Best Practices and Tips

Here's what most developers get wrong about implementing memory systems for AI: they treat it like a simple database problem. But memory, especially for systems like Claude, is more like tending a garden than filling a storage unit. Let me explain.

The Fundamental Truth About Memory Organization

Think about how you remember things. You don't store isolated facts – you weave them into a tapestry of understanding. When building a knowledge graph memory system, the same principle applies. Your observations should be like single threads in this tapestry: atomic, yes, but meaningfully connected to the whole.

The key insight here is that memory organization isn't about storage – it's about retrieval.

When you design your entity naming conventions, you're not just creating labels; you're creating pathways for future understanding. A well-named entity is like a well-worn path in your garden – it leads naturally to related concepts and deeper understanding.

Beyond Single-User Systems: The Next Frontier

Now, let's talk about where this is all heading. The real power of knowledge graph memory systems isn't in personal assistance – it's in collective intelligence. Imagine a research lab where each researcher's Claude instance doesn't just remember individual preferences but builds a shared understanding of the team's collective knowledge.

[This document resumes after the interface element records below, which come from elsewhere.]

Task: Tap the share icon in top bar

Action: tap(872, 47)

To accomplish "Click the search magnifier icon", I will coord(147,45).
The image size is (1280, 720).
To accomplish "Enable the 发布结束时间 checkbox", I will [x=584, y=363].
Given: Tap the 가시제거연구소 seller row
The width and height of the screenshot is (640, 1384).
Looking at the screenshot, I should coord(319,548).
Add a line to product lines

But here's the challenge: collaborative memory building isn't just a technical problem. It's a human one. How do you balance personal context with shared knowledge? How do you maintain privacy while fostering collaboration? These are the questions that will define the next generation of AI memory systems.

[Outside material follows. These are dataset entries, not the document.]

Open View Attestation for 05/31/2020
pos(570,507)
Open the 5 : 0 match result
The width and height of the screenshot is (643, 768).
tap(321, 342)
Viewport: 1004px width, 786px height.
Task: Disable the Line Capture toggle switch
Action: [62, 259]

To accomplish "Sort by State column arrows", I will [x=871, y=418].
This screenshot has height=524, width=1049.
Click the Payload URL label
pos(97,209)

A Framework for Implementation

Your base layer should handle the fundamentals: atomic observations, clear entity relationships, basic security. This is your foundation.

Build your performance optimization layer next. This isn't just about database indices – it's about understanding usage patterns. Which memories are accessed frequently? Which connections are most valuable? Let this understanding guide your optimization strategy.

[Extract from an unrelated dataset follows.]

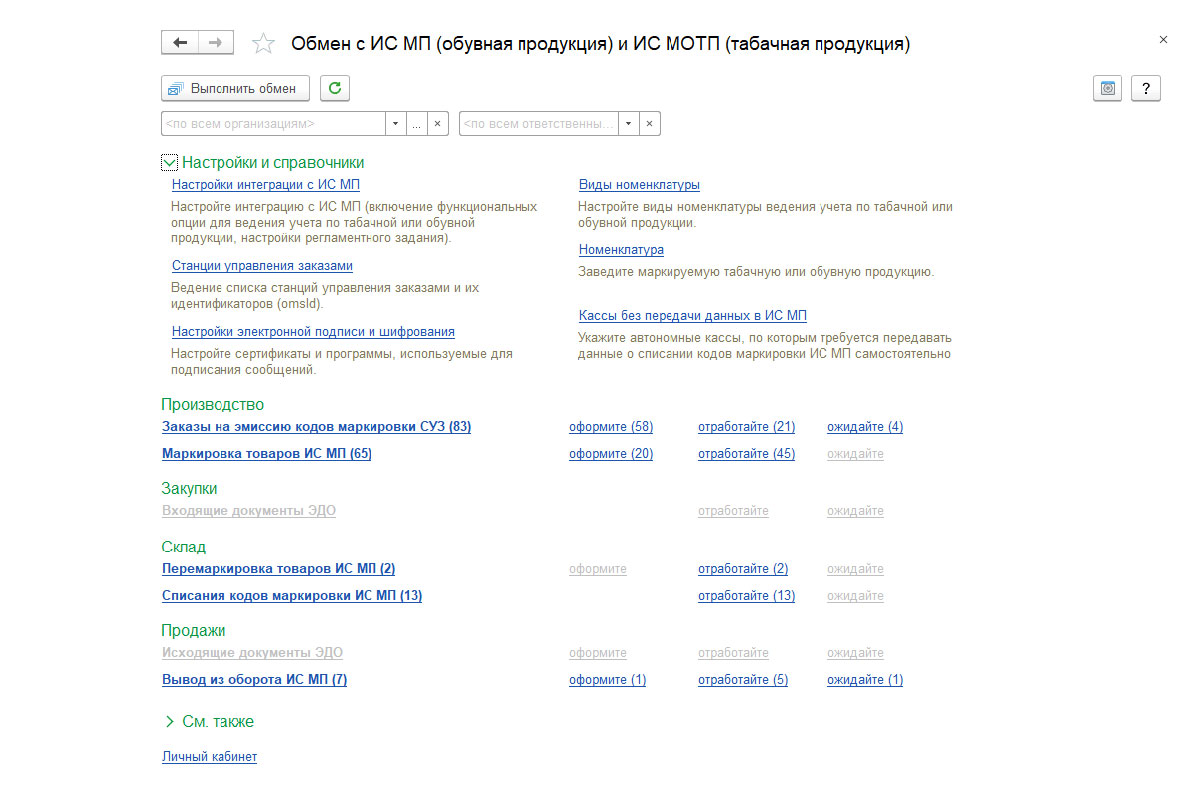Refresh the form with green arrow icon
This screenshot has width=1200, height=793.
point(335,88)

Finally, add your intelligence layer. This is where you implement pattern recognition, temporal awareness, and contextual understanding. But remember sophistication should serve simplicity.

Every feature should make the system more intuitive, not more complex.

The Future We're Building Toward

The most exciting possibilities aren't in the technical features – they're in the new kinds of human-AI collaboration they enable. A properly implemented knowledge graph memory system doesn't just make Claude smarter; it makes the entire human-AI interaction more meaningful.

Consider the research assistant use case. It's not just about remembering citations and methodologies. It's about understanding the evolution of ideas, spotting patterns in approaches, and suggesting novel connections.

This is where the real power lies – not in remembering facts, but in generating insights.